PhD Dissertation Defense - Pulin Agrawal

Applications of Sparse Representations

Pulin Agrawal, PhD Candidate

Friday, Apr. 5, 2019, 3:00 pm
Dunn Hall 375 Conference Room

Committee Members:

Prof. Vasile Rus, Chair
Prof. Bernie J. Daigle, Jr.
Prof. Emeritus Stan Franklin
Prof. Deepak Venugopal


In this dissertation I explore the properties and uses of sparse representations. Sparse representations use high dimensional binary vectors for representing information. They have many properties which make this representation useful for applications involving pattern recognition in highly noisy and complex environments. Sparse representations have a very high capacity. A typical sparse representation vector has a capacity of 10^84 distinct vectors, which is more than the number of atoms in the universe. Sparse representations are highly noise robust. They can tolerate even up to 50% noise. A very powerful and useful property of sparse representations is that they allow us to easily measure similarity between two things by directly comparing their representations. These properties allow them to have applications in a variety of fields, like Artificial Intelligence and Molecular Biology, that need to encode information that is complex and noisy in nature.

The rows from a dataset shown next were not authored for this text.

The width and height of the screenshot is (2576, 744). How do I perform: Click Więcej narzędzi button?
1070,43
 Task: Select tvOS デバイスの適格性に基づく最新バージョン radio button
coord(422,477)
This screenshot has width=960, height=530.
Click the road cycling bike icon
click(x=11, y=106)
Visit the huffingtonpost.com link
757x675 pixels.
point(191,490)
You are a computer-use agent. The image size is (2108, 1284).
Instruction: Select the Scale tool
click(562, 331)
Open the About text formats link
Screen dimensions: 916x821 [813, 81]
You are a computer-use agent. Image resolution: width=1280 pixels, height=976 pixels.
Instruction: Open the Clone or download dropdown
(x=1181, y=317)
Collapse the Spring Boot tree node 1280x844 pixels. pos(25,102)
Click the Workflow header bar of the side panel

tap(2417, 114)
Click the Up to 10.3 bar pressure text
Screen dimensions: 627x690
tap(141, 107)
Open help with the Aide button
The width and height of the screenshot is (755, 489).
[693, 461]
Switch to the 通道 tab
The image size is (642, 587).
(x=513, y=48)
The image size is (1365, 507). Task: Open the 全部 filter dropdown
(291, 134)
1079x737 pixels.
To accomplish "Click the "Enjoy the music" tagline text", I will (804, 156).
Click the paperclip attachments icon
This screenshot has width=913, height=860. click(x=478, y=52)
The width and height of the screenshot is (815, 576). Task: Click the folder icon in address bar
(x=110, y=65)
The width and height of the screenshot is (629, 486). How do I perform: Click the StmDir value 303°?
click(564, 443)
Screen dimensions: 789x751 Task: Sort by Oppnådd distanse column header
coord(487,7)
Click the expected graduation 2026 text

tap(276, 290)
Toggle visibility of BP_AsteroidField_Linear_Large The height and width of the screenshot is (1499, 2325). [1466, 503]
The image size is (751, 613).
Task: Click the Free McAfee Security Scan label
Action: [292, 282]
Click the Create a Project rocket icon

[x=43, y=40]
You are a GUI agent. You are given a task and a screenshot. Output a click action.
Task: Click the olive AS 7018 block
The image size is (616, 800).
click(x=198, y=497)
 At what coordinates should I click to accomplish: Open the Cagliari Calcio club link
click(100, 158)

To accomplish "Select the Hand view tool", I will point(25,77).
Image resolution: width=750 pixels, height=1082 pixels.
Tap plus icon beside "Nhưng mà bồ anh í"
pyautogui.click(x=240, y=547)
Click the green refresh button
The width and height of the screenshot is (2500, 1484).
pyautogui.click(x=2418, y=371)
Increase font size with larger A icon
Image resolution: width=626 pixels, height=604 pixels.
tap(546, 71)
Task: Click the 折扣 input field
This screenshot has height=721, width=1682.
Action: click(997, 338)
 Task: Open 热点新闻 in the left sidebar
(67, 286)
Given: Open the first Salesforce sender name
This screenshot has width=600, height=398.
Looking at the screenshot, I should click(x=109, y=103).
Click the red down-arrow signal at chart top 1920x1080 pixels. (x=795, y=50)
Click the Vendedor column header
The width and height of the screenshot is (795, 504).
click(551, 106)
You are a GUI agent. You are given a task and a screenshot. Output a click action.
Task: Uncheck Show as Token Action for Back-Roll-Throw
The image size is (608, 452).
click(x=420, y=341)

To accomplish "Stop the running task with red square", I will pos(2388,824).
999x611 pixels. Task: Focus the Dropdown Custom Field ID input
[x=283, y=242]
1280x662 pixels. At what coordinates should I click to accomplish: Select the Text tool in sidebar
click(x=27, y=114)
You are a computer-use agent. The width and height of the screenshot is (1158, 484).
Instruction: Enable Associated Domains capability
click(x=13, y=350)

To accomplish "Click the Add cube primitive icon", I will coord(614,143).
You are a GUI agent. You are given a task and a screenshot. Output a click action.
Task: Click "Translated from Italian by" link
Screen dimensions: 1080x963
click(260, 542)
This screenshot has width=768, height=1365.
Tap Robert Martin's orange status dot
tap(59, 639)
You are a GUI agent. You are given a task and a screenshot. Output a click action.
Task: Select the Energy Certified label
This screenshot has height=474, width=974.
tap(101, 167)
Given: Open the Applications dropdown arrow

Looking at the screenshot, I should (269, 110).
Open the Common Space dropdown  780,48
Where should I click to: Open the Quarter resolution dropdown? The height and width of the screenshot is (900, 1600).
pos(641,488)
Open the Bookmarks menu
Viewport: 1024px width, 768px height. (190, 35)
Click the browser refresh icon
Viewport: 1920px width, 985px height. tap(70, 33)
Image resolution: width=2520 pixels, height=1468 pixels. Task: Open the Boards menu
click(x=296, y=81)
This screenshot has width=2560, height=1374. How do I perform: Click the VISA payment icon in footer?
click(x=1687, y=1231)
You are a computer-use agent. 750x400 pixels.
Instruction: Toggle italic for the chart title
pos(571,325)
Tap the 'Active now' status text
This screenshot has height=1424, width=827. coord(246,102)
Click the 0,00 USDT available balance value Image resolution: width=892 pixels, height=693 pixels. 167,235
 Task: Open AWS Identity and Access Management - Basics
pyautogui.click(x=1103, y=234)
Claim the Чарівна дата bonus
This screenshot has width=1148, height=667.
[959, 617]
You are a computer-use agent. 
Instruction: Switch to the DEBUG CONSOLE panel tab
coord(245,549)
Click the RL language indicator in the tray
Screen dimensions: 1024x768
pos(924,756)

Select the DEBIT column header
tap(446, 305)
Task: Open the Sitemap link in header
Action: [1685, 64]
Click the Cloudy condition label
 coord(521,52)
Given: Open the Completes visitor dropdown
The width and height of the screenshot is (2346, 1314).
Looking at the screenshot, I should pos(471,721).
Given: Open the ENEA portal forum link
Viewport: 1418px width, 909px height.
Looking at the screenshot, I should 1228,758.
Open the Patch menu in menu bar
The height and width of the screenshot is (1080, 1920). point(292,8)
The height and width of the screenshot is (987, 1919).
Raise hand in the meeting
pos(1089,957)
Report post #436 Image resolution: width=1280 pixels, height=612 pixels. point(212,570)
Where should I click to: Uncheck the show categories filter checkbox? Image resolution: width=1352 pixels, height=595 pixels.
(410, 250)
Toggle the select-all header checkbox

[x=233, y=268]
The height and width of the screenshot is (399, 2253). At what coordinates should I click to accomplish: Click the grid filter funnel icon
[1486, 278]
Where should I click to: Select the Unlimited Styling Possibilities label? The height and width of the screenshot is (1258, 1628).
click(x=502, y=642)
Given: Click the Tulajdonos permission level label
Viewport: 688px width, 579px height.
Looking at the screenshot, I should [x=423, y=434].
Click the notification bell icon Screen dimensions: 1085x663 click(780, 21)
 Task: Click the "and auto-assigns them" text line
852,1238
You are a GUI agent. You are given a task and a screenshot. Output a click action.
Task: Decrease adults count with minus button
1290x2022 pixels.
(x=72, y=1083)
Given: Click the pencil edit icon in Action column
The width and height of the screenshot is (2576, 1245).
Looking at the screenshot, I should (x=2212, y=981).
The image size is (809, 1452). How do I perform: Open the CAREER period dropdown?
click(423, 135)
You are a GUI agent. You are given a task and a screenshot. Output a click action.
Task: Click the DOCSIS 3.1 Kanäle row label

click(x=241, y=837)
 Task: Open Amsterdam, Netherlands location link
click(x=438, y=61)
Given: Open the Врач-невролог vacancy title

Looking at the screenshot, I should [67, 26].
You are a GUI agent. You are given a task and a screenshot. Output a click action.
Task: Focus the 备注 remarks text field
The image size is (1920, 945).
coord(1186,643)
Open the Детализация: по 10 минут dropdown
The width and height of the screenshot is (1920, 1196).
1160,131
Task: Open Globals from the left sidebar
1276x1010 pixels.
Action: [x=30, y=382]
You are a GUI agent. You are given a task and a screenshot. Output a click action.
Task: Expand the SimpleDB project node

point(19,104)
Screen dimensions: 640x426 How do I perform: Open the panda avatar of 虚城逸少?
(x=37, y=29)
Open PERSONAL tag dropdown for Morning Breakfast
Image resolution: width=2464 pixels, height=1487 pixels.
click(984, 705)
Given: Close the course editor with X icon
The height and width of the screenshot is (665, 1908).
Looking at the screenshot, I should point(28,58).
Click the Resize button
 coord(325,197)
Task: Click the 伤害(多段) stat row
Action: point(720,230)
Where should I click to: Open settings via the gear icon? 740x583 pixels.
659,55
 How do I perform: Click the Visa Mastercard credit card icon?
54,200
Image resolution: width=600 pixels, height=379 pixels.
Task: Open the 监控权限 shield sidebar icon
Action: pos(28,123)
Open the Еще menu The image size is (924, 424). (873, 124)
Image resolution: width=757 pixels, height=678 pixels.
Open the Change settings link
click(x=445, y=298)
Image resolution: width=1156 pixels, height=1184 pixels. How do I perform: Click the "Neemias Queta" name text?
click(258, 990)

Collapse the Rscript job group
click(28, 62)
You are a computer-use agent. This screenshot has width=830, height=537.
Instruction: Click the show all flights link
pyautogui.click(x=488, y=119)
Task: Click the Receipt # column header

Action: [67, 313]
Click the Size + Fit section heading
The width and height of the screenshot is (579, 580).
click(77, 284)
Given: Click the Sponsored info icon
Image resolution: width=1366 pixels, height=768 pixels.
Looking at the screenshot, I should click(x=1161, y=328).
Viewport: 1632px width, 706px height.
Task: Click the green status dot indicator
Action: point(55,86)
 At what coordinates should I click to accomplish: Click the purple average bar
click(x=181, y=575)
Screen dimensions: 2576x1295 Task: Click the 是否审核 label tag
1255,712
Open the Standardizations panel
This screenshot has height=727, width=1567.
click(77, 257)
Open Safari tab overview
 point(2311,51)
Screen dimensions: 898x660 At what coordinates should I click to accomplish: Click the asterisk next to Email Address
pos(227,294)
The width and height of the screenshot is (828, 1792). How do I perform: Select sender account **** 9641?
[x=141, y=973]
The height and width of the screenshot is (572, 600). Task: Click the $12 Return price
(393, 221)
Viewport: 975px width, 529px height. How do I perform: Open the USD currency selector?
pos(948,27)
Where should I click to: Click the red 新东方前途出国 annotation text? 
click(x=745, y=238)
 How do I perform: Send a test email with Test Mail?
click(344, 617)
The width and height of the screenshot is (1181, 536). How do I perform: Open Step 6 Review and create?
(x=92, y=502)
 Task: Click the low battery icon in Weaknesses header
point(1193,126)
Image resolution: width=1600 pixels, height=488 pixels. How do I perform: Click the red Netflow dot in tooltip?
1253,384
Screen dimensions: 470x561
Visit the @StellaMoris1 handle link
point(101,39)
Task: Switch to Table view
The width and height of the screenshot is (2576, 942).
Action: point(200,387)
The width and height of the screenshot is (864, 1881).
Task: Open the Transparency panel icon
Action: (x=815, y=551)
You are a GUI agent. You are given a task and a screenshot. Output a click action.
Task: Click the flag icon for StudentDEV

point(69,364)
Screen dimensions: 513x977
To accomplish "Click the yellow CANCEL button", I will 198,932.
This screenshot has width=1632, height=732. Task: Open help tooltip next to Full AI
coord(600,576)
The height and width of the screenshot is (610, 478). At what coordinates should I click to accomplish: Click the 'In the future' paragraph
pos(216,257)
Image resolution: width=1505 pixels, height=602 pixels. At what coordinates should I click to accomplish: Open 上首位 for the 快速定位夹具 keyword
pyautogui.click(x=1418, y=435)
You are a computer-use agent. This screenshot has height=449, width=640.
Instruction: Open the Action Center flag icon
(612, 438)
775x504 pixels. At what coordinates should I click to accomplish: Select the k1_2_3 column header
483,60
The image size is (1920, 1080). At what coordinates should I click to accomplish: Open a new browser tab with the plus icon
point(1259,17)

In this dissertation, I show how sparse representations can be used for representing complex environments for an agent based on Learning Intelligent Decision Agent (LIDA) model. Sparse representations allowed us to achieve a two-fold goal of producing information rich representations of things in the environment while proposing a method of generating grounded representations for the LIDA model. Sparse representations also allowed us to ground the representations used by LIDA in the sensory apparatus of the agent while still allowing a perfect fidelity communication between the sensory memory of LIDA and the rest of the model. I also show how sparse representations are useful in Molecular Biology for discovering data-driven patterns in heterogeneous and noisy gene expression data. We used a sparse auto-encoder to learn sparse representations of transcriptomics experiments taken from a huge publicly available dataset. These representations were then used to identify biological patterns in the form of gene sets. The representation provided a unique signature for a set of samples originating from the same experimental condition. Applications of our method include the identification of previously undiscovered gene sets as well as supervised classification of samples from different biological classes. Overall, our results show that sparse representations are useful in a variety of fields that involve finding patterns in a complex and noisy environment.